Parsing HTML generated outside of Angular
It often happens that you have to work on some old project using jQuery. But in modern Web Development jQuery just doesn't cut it. So you write new features in Angular. But sometimes you have to modify existing code.
It's not a problem as long as HTML is static, but if it's generated on server side Rails+jQuery style, then Angular won't know anything about it when it arrives to a browser.
So we have make Angular parse this HTML. I remember a long time ago when I first encountered that problem I googled quite a lot but came up empty handed. So I had to find a way myself. Recently my colleagues stumbled on the same problem so I decided to share this little piece of code on the internets.

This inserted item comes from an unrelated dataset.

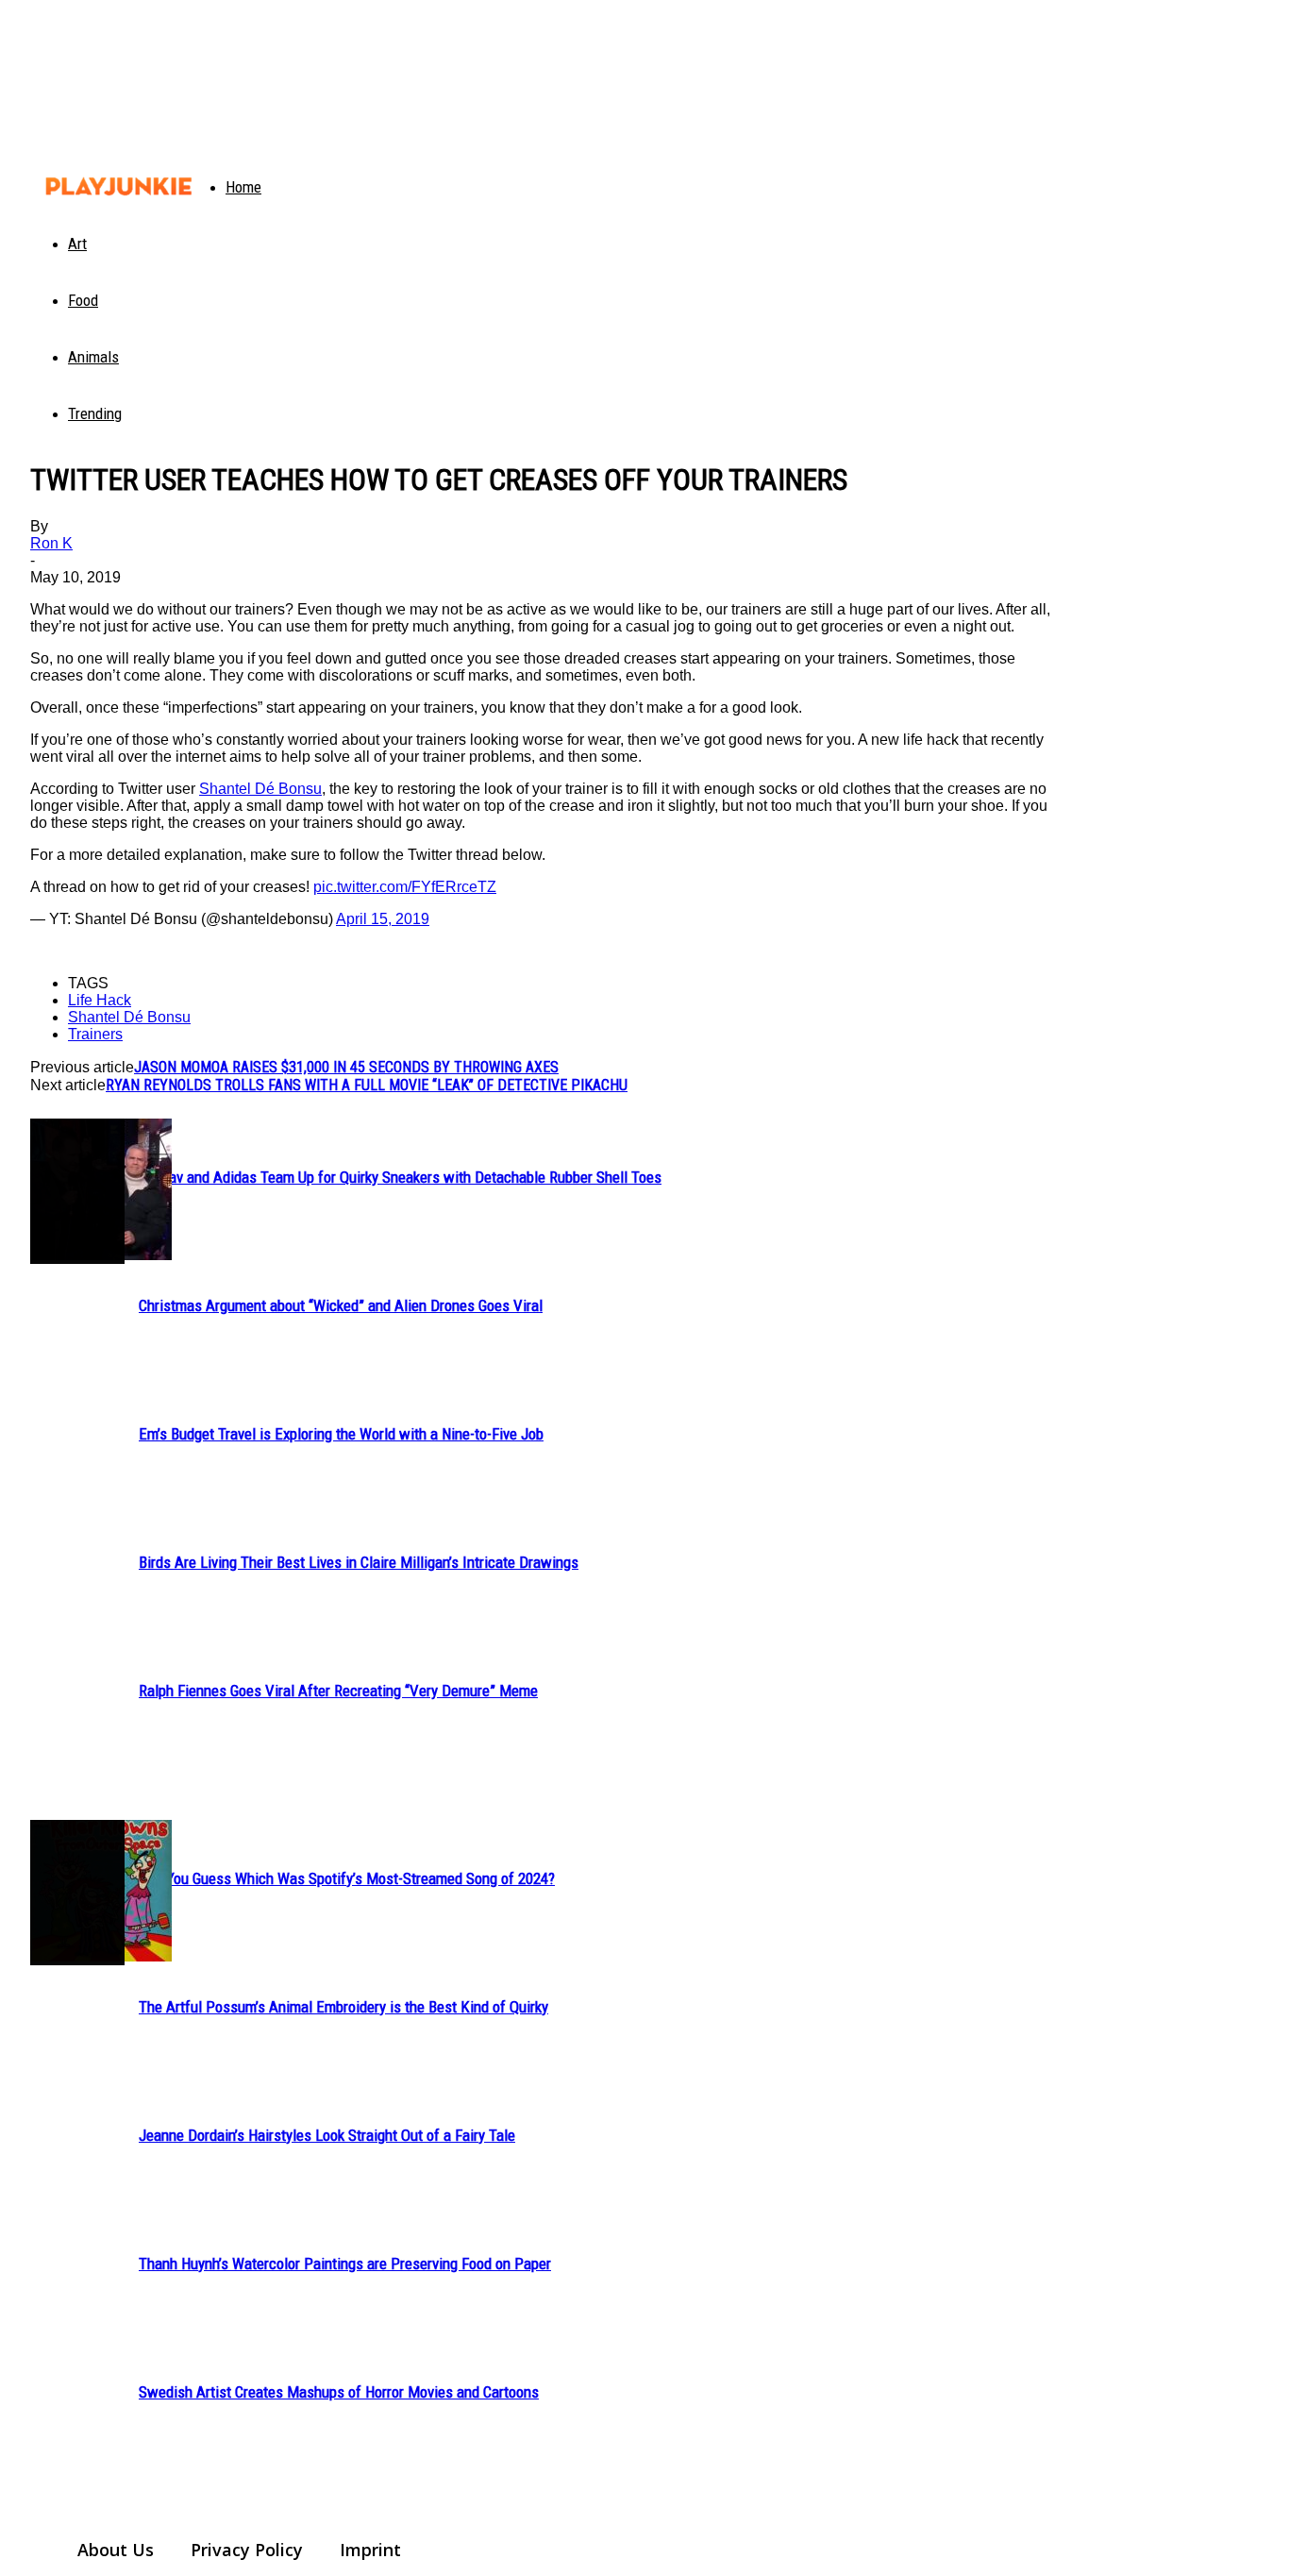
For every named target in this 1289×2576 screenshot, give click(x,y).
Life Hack (99, 1000)
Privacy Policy (247, 2549)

var $injector = angular.element(document).injector(); // first we get the injector our app uses | |
$injector.invoke(function($rootScope, $compile) { // you inject anything here in params | |
var element = angular.element('#selector'); // get the element we want to parse | |
// following hack isn't always neccessary, but I use to prevent double parsing if the same HTML is generated statically and dynamically | |
if (element.attr('class') && element.attr('class').indexOf("ng-scope")!=-1){ | |
return; | |
} | |
var compiled = $compile(element)($rootScope); // finally, we compile the element against root scope | |
compiled.scope().$apply(); // ... and we tell Angular that we made changes outside of its 'world' | |
}); |
Well... That's pretty much it. You shouldn't try running your angular app again. It's going to create a separate application.
Also I want to share an interesting gotcha. If you inline your angular templates with
<script type="text/ng-template" id="the-template" >
and they are in dynamically generated HTML you have parse this HTML. Strangely enough Angular doesn't use selectors to get this template. Rather it puts this template into template cache when encounters it during parsing.